I have to say that I am a bit puzzled by the great enthusiasm on the left for having felons vote. Via those emails that some gentle red soul signed me up for, comes this piece in the Guardian that echoes the theme. I have three main thoughts on this:

First, the whole argument ignores general equilibrium effects. When women got the vote, party platforms changed. The system is designed to push the parties to the "center". When you change the electorate, you change the center, but you do not change the incentives.

Second, I am irritated by this line of reasoning,
"Ex-felons (that is, former offenders who are out of prison and who have served parole and probation) in 12 states lose the right to vote permanently despite paying their "debt to society"."
A different, and correct, way to say this is that 12 states have defined "paying their `debt to society'" to include not voting.

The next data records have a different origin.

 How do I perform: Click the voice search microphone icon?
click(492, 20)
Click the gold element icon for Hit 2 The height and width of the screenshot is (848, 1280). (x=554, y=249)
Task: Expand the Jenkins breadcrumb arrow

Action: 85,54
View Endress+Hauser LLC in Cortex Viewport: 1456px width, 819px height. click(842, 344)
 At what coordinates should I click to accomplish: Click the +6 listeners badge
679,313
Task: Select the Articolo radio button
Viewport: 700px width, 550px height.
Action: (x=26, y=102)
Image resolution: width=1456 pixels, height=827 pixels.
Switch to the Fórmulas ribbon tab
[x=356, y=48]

Finally, when I ponder felons voting, staunch opposition to requiring voters to show ID, and eliminating secret ballots in union elections ("card check") I have to wonder: is this really the best the minds of the left can come up with? All three initiatives seem both politically tone deaf and unlikely to do much good, other than for democrat politicians. How about advocating for something that would actually help the poor, like marijuana legalization?  A lot of those felons are felons solely because the saints among us cannot abide the thought of the evil weed. How about a negative income tax? How about school vouchers? How about fewer wars? Yikes.